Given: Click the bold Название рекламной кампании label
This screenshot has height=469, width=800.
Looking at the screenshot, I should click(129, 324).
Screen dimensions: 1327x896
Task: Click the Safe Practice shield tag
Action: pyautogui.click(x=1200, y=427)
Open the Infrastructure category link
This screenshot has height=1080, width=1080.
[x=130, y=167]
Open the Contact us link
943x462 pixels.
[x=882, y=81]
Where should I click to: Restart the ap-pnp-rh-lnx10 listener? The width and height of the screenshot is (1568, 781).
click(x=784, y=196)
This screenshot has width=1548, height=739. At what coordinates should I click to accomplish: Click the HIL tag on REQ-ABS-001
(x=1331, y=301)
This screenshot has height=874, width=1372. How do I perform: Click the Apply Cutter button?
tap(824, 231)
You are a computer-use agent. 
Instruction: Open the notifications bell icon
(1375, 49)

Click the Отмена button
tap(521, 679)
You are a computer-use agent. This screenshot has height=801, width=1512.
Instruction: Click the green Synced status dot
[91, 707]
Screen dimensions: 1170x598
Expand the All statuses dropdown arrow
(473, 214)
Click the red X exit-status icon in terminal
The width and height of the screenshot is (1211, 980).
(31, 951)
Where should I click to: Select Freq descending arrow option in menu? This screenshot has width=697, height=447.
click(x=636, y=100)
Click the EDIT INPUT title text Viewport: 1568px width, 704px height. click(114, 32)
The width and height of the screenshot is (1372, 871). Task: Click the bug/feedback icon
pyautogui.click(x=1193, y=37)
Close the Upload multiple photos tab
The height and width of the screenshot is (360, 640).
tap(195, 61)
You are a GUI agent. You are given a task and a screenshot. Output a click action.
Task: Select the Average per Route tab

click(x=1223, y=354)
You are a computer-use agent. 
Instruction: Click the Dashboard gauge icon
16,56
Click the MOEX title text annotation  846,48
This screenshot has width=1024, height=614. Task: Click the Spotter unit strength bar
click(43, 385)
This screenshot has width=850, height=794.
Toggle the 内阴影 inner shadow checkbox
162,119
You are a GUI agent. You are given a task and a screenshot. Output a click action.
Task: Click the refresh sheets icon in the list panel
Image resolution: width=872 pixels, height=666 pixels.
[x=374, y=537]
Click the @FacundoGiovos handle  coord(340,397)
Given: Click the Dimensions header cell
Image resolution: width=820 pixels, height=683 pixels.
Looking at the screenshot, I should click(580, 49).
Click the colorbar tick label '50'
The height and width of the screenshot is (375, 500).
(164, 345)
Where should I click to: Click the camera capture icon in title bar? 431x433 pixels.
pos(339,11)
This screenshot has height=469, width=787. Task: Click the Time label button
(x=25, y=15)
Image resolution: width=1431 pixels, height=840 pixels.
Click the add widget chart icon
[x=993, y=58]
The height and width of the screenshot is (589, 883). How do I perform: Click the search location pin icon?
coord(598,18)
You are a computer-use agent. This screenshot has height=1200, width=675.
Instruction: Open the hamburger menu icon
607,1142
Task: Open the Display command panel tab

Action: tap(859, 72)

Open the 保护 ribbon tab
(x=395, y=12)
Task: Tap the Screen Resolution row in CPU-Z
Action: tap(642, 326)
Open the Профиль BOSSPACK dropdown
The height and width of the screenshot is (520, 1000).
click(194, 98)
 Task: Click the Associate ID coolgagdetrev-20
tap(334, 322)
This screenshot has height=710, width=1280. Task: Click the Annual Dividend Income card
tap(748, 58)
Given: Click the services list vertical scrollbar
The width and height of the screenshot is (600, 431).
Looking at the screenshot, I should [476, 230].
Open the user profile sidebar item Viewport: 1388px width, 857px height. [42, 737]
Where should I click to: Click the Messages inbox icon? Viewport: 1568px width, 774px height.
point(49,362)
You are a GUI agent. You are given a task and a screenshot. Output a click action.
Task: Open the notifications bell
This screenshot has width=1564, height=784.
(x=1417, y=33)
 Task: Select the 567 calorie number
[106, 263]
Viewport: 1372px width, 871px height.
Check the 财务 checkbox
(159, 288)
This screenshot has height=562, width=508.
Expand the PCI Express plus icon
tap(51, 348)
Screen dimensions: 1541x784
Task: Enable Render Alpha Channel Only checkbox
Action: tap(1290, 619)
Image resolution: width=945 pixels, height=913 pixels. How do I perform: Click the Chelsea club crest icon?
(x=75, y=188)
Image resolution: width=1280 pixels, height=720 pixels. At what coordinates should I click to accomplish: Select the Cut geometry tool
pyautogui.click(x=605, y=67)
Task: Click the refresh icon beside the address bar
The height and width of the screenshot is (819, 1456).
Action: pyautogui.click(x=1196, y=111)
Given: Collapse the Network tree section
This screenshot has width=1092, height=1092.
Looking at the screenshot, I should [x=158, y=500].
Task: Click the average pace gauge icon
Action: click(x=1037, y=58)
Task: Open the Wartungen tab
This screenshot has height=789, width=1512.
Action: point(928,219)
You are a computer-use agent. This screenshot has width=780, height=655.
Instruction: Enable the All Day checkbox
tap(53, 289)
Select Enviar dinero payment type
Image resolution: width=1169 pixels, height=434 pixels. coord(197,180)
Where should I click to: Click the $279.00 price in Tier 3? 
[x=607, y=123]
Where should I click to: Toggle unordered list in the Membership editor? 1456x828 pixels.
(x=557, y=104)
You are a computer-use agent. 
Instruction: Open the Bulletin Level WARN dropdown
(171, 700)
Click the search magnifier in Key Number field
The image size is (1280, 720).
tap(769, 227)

■ EXERCISE BRIEF
Retype, without any change, the records from the line containing "The width and height of the screenshot is (1372, 871)." through the line containing "click(43, 385)", including both of those lines.

■ CORRECT RESULT
The width and height of the screenshot is (1372, 871). Task: Click the bug/feedback icon
pyautogui.click(x=1193, y=37)
Close the Upload multiple photos tab
The height and width of the screenshot is (360, 640).
tap(195, 61)
You are a GUI agent. You are given a task and a screenshot. Output a click action.
Task: Select the Average per Route tab

click(x=1223, y=354)
You are a computer-use agent. 
Instruction: Click the Dashboard gauge icon
16,56
Click the MOEX title text annotation  846,48
This screenshot has width=1024, height=614. Task: Click the Spotter unit strength bar
click(43, 385)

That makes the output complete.